#### Tasks for this exercise:
- a) Summarize the passage about the Cavendish banana in two sentences.
- b) According to the passage about the Cavendish banana, in what year did Joseph Paxton get hold of the banana specimen from Mauritius?
- c) Write out the passage about the Cavendish banana between "The origin of" and "Cavendish – Musa cavendishii.", inclusive, switching "glasshouse" to "greenhouse".

#### Passage to read:
▽

The origin of the banana in England? Really? England?!
Admittedly, England is not the most obvious country of origin for a banana plant! Yet, every banana you have ever bought in a supermarket directly descends from a single banana plant in England – the original Cavendish banana.
It all began in Chatsworth, where the head gardener of the 6th Duke of Devonshire – Joseph Paxton – got hold of a banana specimen from Mauritius in 1830. He started growing the banana plants in the glasshouse at the Duke’s Chatsworth House in Northern England. In the hands of the talented Paxton, the banana plants set flowers and the Duke served the exotic banana fruits as a rare treat to his guests. Paxton named the plants after the family name of his employer – William George Spencer Cavendish – Musa cavendishii.
A few years later, the Duke gave banana specimen to missionaries who brought them to the Canary Islands and the South Sea. South Sea missionary John Williams launched the banana industry in Samoa with the Cavendish specimen. Williams did not survive – he and a fellow missionary were killed and eaten by cannibals – but the Cavendish plants were soon planted throughout the South Sea.
From here, Cavendish bananas were discovered as the savers of the banana industry in the late 1950ties, when Panama Disease devastated the banana plantations in South and Middle American banana that produced the then most-exported Gros Michel (or Big Mike) banana, because they were able to grow on Panama Disease – infested soils.
The Cavendish fruit is more fragile than the robust Gros Michel and the whole export supply chain needed to be tailored to its needs. The banana industry introduced cooled transport and ripening sites at the destinations and within short time the Cavendish became THE export banana. Today, all export bananas and 47% of all the bananas grown worldwide are Cavendish bananas.
Unfortunately, there is a new race of Panama Disease, which infects the Cavendish. This race – called Tropical Race 4 – first occurred in Taiwan in the mid 1990ties and is spreading rapidly through the world. It has already reached such distant places as Jordan and Mozambique.
I was recently awarded a Marie Curie Fellowship of the European Union to tackle Panama Disease of bananas. For the next years, I will be working at one of the world-leading institutes for plant- microbe interactions – The Sainsbury Laboratory in Norwich, UK – to engineer a solution for Panama Disease. Together with the 2Blades Foundation – a US-based charitable organization – I aim to get my scientific innovations into the hands of commercial and subsistence farmers as quick as possible.
In case you wonder what happened to the original Cavendish bananas at Chatsworth: The ancestors of the bananas still produce 30-100 bananas a year – to be eaten by the Cavendish family and their guests.

△

#### Supplied information:

▽

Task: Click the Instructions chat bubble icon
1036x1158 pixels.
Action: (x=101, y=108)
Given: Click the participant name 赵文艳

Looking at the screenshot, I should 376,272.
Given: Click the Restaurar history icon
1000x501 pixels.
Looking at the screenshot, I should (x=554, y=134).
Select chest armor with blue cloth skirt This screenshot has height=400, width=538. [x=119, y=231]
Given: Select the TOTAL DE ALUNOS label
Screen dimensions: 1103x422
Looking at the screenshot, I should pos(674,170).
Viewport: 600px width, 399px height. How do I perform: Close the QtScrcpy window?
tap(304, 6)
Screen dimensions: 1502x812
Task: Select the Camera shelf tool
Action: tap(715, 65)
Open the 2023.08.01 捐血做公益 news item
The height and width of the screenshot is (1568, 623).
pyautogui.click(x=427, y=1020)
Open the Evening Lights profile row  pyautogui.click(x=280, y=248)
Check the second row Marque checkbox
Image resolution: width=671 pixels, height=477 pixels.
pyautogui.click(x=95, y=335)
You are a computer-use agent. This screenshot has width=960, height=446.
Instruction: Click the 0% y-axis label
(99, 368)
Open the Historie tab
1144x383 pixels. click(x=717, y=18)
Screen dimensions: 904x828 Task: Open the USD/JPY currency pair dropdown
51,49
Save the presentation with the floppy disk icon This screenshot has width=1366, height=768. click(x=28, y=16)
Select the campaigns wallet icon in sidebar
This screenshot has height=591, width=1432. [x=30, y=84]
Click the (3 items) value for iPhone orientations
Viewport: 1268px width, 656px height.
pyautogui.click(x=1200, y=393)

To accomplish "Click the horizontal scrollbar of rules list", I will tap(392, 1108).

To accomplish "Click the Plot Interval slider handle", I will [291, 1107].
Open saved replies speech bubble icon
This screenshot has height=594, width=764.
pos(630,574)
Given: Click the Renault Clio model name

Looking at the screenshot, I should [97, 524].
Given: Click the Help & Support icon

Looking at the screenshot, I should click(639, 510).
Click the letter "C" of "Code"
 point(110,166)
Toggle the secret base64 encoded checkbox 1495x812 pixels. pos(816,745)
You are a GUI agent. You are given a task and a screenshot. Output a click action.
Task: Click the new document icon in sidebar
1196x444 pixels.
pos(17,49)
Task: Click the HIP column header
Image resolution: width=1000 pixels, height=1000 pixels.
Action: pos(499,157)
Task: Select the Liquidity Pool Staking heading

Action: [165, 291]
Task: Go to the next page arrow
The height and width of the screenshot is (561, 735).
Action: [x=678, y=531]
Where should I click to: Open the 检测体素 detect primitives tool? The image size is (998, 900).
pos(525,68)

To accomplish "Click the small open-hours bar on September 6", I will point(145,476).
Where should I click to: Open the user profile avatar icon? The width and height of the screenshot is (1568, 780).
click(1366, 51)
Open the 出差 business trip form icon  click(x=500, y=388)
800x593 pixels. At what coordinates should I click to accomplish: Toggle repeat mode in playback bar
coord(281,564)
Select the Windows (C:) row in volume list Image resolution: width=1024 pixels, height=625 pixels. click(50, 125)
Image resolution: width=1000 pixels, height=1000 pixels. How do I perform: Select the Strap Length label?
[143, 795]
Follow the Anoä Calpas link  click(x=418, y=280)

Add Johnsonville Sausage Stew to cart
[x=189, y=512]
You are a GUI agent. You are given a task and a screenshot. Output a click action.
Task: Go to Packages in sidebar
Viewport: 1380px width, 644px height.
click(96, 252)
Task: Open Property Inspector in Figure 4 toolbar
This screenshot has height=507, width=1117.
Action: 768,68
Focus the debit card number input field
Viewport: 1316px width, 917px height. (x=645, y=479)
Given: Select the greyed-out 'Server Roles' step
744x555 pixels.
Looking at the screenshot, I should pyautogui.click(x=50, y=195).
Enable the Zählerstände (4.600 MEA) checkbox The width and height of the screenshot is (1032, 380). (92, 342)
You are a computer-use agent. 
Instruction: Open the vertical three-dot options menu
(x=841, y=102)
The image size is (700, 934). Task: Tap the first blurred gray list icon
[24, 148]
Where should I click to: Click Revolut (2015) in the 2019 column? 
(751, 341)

△

#### Task results:
- a) Every supermarket banana descends from a single plant grown at Chatsworth House in England by Joseph Paxton, who obtained the specimen from Mauritius in 1830 and named it Musa cavendishii after his employer's family. Cavendish bananas saved the banana industry when Panama Disease devastated Gros Michel plantations, but a new race of the disease, Tropical Race 4, now infects the Cavendish and is spreading rapidly through the world.

- b) 1830

- c)
The origin of the banana in England? Really? England?!
Admittedly, England is not the most obvious country of origin for a banana plant! Yet, every banana you have ever bought in a supermarket directly descends from a single banana plant in England – the original Cavendish banana.
It all began in Chatsworth, where the head gardener of the 6th Duke of Devonshire – Joseph Paxton – got hold of a banana specimen from Mauritius in 1830. He started growing the banana plants in the greenhouse at the Duke’s Chatsworth House in Northern England. In the hands of the talented Paxton, the banana plants set flowers and the Duke served the exotic banana fruits as a rare treat to his guests. Paxton named the plants after the family name of his employer – William George Spencer Cavendish – Musa cavendishii.